The Neighbors (ABC, guest starring role)

I’ve auditioned for a lot of guest shots on sitcoms… You know that show The Neighbors? This happens to me a lot, where they wanted me to be a janitor in his 60s. Now, I’m 54, but I think I look like I’m 30. That’s just all in my head, of course. They were thinking of going a little younger, but it was hilarious. All the guys in the audition room were so much older. Older guys, one guy with a white beard who they eventually gave it [to]. It was sort of a wisened old janitor who this kid comes to and you have to give him advice. The script said, “Think Alan Arkin. Think Alan Arkin really hard.” [Laughs] I felt like I did a pretty good job, but I felt like I wasn’t old enough. It was one of these roles where it was [old man voice] “Ah kid, you don’t have to cure the common cold to impress your girlfriend, you just have to let her know that you tried to cure it.” I even put a voice on like that for it. Of course, they went with the much older guy who looked like Santa Claus…
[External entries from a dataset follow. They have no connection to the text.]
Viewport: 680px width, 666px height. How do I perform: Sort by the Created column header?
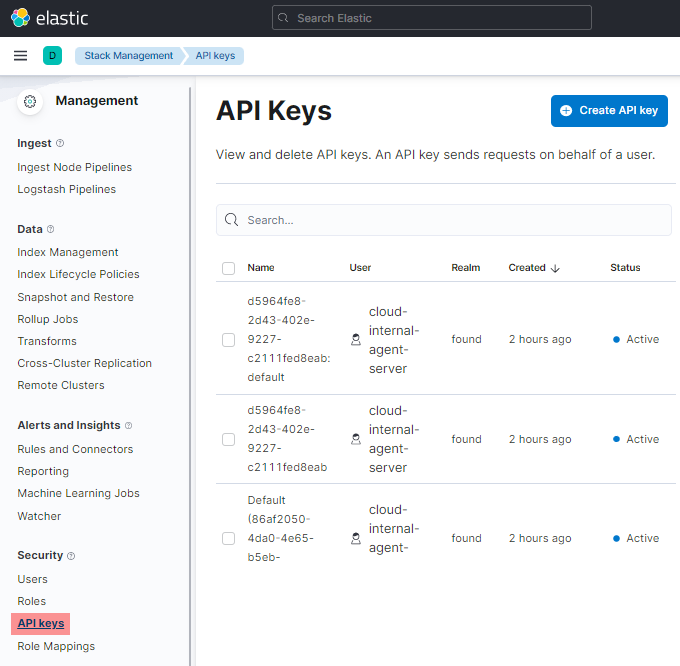point(533,268)
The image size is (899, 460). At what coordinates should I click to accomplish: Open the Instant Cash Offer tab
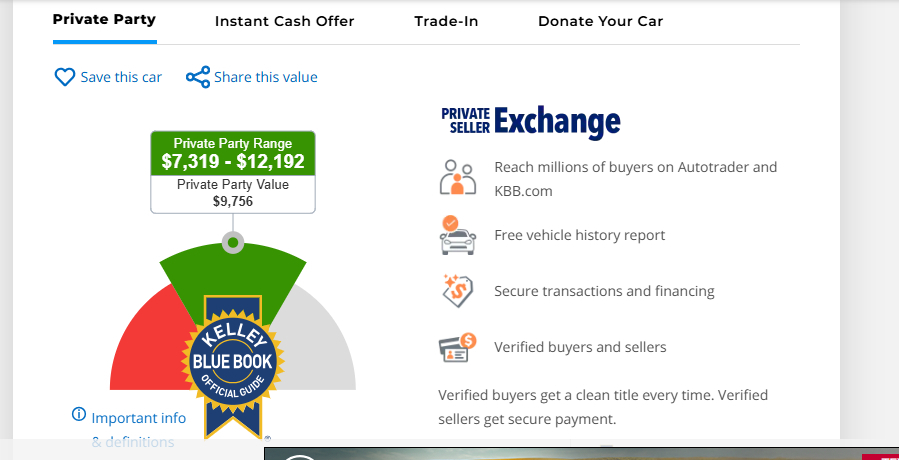click(x=284, y=21)
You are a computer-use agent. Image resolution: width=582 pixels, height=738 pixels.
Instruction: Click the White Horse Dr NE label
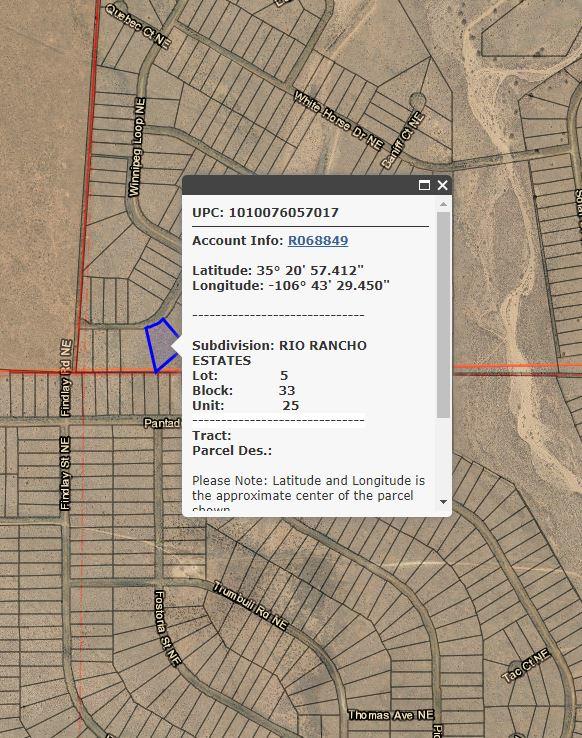point(338,120)
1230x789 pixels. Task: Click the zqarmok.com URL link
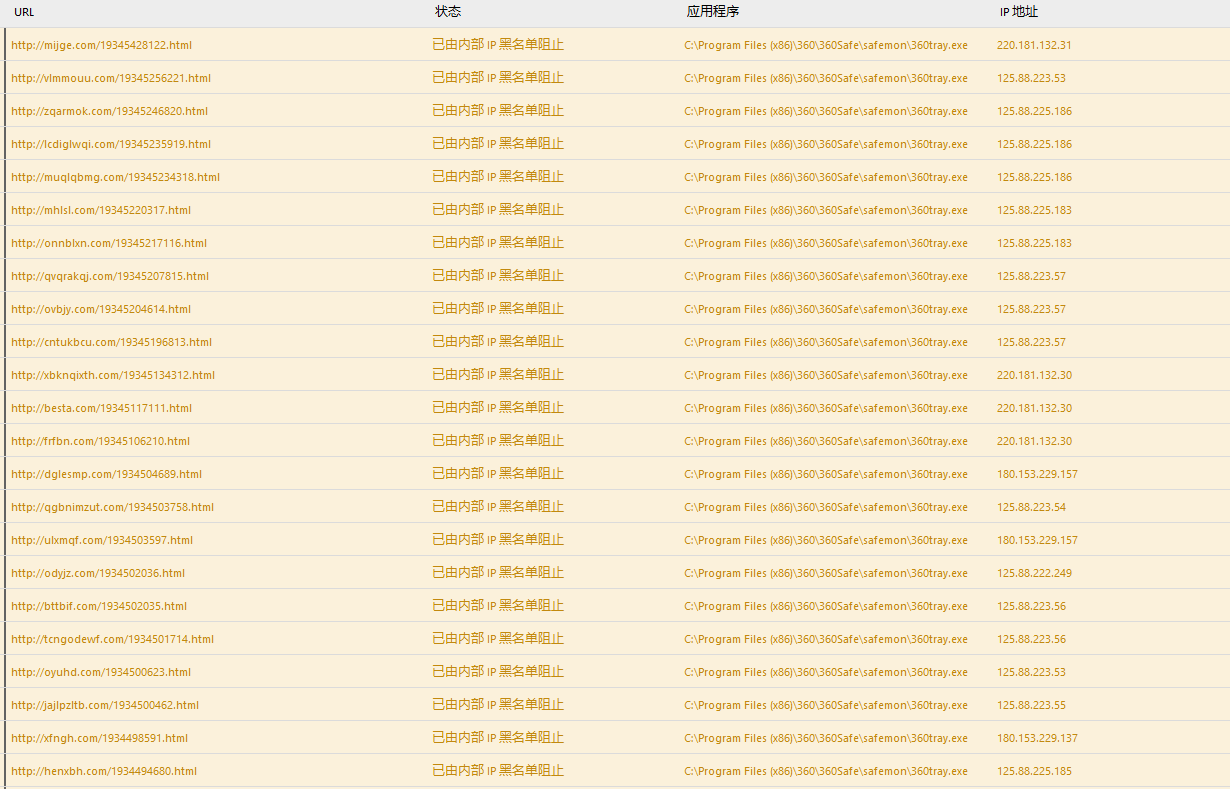tap(109, 111)
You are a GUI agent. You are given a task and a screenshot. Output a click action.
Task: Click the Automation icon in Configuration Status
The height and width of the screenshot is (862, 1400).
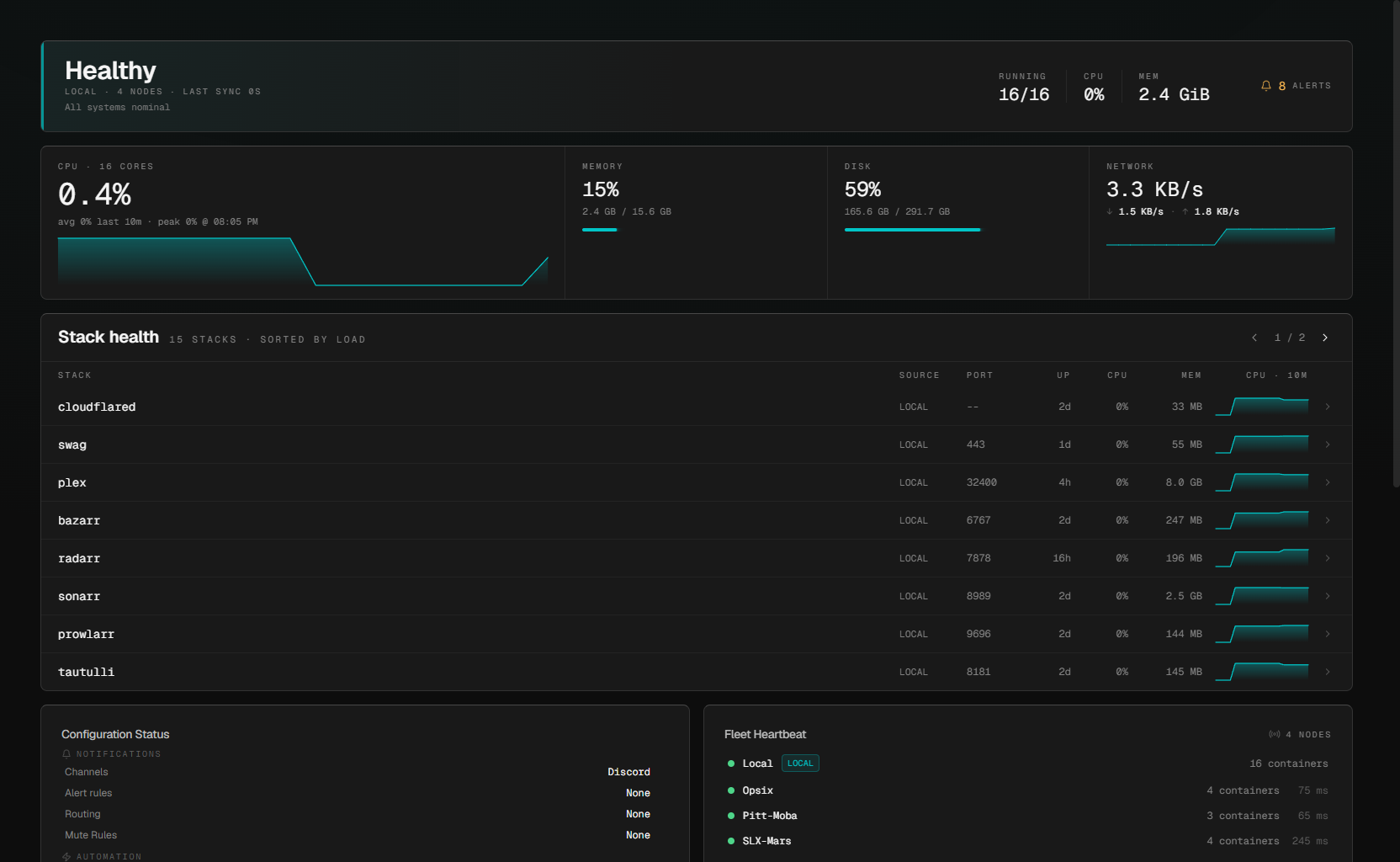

I always get depressed when I go into these auditions because… you think they’re just thinking of you, and they call you in and you’re really excited. You’re like, “Oh great, I’m gonna be on a network show.” And then, you get there and your heart just fucking drops because it’s 15 guys. Seven look like you, eight are much older than you. Then, you sit around with them, and they’re all talking about the commercials they have done recently. You’re like, ‘Oh, fuck me.’ You’ve got to hear all these stories about how they’ve got a Mucinex audition after this one. It’s like, ‘Oh God, kill me now.’

Parks and Recreation (NBC, guest starring role)

I don’t know how many years the show’s been on, but they called me in for one thing last year. It was just such a small role of a guy at the airport. Sort of like an airport concierge or ticket guy. I remember being pissed off that the role was so fucking small… They don’t want you to be funny. The casting director on Parks and Rec [says] “Our stuff is very straightforward, and we like you not to be big and this and that.” And I’m just thinking in my head, ‘Then, why did you call me in then? Why did you call in a comedian? Why don’t you call in a passerby on the street?’ The Parks and Rec audition was really disappointing because the role was such a nothing role. Then, you see all these actors, it’s so disheartening because you see all these actors for one little piece of shit role.

Curb Your Enthusiasm (HBO, guest starring role)

The Larry David thing was really disappointing because I’m a fan of Larry David. I was auditioning for an episode of Curb, and it was a funny bit where a guy… was going to Larry, “Hey, can you watch my computer? I have to go to the bathroom.” The guy then disappears and doesn’t come back, and Larry says, “Fuck it, I’m leaving.” I think the computer gets stolen, and then we have to do another scene where I say, “How can you fucking leave, Larry? You know there were black people around.” Like something like that, something really racist. One of those things on Curb. I remember I was so excited to be in the room with Larry David. There was this wall of people watching the auditions. It was just me and Larry, so that was exciting to audition for him.

But like a wall of people, it feels like the Nuremberg Trials, but they’re all laughing. Usually, they’re laughing too hard. I thought I did a good job, but you’re told, “Don’t be funny. Don’t be funny. Just play it really straight.” I always really get pissed off at that note because what I do is I’m a funny guy, you know. I want to be funny. My instinct is to be funny, and I understand, but it’s why I’ve always wanted my own show. When you go in for other people’s shows, you can’t really kick ass. You just have to be the good second banana.